Of course, it comes as no surprise the weather was the top trending topic with the increased average temperature throughout the year. The other hot topic in the Netherlands is that in the past few months the Netherlands is fully producing its daytime electricity demands with renewables, mostly solar but also wind, with a lot to spare actually. But also the demand on this energy for utilization of powering/cooling data centers.

In the public forum, citizens concerned about climate change raise the prospect of increasing renewable energy and the percentage contribution to the national grid. On closer examination, the development of these large data centers is usurping newly available green energy. Power from windmill farms destined for local consumption is instead being redirected farther from home.

Putting my IT glasses on and reflecting upon these recent events, Green IT was an initiative to measure how efficient programming can impact energy consumption in data centers. 

And, YES! SIG with university partners was able to measure and prove a causal relation between efficient code bases and the energy footprint.

Although this effect is minuscule when looking at an individual search at scale, the cumulative impact is significant. Estimations put the global electricity consumption of data centers around 1 percent of our total usage. With the upcoming climate and usage trends, this will only increase. We’ve seen innovations in hardware and scaling strategies that have suppressed energy usage from rising too much in the past decade.

Now is the time for software to innovate and go green!

Instead of thinking of how we can throw ‘more’ resources at the problem, let’s see how we can be more efficient and utilize fewer resources. However limitless energy, computing power, and data storage become, there is always a cost and an impact.
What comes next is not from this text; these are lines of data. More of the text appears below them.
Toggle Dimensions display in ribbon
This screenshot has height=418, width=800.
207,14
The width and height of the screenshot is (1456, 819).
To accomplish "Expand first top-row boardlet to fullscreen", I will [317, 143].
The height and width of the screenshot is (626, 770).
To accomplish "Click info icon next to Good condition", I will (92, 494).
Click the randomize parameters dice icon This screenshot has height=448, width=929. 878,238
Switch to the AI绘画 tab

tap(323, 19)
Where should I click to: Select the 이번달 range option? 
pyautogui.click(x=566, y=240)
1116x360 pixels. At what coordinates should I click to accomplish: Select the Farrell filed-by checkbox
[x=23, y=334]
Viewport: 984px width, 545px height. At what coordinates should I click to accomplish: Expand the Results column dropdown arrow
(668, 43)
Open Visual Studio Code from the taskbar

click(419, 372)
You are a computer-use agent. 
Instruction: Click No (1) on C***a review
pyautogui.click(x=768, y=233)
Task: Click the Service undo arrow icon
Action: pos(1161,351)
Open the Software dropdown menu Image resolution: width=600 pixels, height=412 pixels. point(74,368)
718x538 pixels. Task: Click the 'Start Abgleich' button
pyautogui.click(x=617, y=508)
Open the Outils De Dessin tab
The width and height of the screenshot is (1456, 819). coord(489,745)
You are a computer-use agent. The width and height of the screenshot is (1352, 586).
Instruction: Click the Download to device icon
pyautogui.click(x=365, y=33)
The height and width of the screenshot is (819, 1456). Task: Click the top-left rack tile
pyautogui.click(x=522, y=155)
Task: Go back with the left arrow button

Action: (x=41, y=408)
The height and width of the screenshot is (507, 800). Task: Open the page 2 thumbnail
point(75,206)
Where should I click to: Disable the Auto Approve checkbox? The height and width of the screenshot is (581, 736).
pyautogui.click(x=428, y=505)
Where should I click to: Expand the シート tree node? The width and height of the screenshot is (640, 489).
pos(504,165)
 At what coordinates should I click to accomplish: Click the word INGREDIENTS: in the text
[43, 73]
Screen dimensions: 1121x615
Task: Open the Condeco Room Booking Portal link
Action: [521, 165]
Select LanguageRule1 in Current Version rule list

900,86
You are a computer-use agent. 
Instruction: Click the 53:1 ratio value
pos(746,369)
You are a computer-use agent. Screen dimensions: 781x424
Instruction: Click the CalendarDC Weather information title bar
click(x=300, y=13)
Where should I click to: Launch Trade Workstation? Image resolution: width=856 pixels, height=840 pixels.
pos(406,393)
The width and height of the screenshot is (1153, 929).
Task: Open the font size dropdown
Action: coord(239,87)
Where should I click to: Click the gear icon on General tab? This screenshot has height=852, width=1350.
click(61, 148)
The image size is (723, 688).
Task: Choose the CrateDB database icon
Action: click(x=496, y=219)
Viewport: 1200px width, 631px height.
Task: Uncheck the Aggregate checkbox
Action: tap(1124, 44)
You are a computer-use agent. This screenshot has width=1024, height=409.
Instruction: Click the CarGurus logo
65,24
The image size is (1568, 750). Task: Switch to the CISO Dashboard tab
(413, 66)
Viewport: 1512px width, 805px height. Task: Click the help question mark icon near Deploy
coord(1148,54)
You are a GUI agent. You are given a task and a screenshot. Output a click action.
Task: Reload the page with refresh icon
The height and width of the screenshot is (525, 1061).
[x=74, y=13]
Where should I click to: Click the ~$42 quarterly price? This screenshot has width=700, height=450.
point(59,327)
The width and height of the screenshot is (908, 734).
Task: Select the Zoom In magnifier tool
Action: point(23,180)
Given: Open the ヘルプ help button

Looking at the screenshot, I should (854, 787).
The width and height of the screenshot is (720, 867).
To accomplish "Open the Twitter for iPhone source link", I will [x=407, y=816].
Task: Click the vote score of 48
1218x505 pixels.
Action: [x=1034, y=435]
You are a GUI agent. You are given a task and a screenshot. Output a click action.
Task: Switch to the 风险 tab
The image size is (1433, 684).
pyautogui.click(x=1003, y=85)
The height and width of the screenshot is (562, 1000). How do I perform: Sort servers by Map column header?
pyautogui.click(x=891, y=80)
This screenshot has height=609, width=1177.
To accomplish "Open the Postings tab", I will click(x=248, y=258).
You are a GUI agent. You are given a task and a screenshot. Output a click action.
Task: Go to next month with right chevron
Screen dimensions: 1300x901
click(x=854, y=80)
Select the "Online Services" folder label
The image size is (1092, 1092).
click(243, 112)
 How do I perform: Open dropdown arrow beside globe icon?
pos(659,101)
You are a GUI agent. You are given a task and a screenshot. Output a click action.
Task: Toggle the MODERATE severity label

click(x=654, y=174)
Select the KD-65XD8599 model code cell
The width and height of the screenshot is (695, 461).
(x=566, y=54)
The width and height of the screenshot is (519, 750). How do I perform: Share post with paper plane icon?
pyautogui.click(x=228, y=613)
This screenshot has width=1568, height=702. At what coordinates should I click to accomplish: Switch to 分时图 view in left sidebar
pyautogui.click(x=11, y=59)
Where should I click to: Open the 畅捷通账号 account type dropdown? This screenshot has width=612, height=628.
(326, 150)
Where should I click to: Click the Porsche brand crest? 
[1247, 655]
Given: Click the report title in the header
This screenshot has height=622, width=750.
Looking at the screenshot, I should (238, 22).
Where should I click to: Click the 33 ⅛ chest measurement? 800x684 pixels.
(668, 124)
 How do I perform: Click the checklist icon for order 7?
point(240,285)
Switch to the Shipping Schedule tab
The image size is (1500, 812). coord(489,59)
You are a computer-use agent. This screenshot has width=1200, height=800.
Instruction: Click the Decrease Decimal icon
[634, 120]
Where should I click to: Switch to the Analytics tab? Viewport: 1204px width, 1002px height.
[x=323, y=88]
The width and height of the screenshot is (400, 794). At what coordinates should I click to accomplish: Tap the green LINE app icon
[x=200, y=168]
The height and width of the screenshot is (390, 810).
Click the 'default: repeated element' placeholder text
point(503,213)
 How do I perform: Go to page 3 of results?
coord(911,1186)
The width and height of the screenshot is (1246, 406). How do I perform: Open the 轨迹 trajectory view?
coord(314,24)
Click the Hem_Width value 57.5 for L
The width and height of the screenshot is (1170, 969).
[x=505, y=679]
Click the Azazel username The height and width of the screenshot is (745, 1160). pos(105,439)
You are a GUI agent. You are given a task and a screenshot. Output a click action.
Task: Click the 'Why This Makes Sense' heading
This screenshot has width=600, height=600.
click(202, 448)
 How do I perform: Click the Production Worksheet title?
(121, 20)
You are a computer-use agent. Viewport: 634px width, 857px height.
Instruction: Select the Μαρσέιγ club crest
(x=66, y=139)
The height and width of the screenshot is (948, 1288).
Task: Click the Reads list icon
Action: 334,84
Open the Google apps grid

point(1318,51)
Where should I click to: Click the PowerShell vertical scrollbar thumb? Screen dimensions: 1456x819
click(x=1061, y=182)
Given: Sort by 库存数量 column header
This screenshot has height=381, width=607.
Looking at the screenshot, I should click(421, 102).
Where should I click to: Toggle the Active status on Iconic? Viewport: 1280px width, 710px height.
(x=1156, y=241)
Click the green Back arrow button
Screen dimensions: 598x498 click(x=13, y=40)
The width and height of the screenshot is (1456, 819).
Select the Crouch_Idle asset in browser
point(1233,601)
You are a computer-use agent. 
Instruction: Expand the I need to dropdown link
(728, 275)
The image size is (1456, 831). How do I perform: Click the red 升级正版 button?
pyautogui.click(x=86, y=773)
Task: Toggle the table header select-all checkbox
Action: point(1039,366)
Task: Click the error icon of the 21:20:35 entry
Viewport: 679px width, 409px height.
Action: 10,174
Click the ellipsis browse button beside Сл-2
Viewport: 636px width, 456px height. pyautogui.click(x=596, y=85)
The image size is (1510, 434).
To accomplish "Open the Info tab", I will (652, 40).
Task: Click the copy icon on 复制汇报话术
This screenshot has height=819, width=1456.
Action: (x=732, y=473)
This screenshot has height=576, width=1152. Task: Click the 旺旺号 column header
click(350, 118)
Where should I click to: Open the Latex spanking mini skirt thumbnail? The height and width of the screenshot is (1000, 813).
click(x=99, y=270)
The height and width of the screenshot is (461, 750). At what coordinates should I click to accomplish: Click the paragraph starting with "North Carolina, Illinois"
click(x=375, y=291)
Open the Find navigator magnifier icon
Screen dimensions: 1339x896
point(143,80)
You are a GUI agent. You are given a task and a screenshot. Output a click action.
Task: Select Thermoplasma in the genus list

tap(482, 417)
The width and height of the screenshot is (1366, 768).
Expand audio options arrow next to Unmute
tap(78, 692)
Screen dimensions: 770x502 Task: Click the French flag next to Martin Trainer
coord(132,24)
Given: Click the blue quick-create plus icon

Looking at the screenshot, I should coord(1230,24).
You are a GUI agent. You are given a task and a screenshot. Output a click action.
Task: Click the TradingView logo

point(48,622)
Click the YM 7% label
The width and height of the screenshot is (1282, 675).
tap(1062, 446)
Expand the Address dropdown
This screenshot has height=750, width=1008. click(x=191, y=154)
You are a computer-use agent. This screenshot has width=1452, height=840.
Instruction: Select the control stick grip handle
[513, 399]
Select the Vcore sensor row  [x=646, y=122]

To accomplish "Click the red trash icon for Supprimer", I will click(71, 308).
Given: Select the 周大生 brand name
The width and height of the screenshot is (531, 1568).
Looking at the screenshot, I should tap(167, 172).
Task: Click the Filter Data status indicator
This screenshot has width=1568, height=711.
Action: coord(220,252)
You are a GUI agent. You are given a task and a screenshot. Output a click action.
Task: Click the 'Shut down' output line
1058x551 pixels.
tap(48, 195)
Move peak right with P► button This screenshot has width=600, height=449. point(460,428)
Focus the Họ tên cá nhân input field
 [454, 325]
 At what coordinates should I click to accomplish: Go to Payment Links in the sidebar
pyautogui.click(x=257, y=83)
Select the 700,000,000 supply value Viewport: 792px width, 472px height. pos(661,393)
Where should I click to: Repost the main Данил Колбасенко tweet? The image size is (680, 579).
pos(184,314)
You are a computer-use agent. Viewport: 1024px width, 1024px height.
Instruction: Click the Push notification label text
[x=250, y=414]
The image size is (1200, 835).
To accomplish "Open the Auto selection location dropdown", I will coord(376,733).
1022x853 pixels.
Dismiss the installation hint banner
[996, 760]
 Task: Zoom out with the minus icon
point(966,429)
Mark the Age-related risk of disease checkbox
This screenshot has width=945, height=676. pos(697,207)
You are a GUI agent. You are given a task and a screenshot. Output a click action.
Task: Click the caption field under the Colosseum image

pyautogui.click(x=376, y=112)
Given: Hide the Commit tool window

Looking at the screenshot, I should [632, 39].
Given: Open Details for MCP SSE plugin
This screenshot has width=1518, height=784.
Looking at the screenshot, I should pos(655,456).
Software can be the next thing that makes a difference in keeping energy consumption low. How? Well, that is more difficult. We have some parts of this puzzle, but we are missing some of the other pieces. Meaning we need to do more research, and the commercial world needs to value the craft of software engineering:

So, instead of joining the debate on climate change and adding more hot air, it is time for the software industry to re-address our stake in it. Maybe the time is right to dust off and follow through on the Green IT concept. A healthier digital world will not only impact us locally but will benefit everyone globally.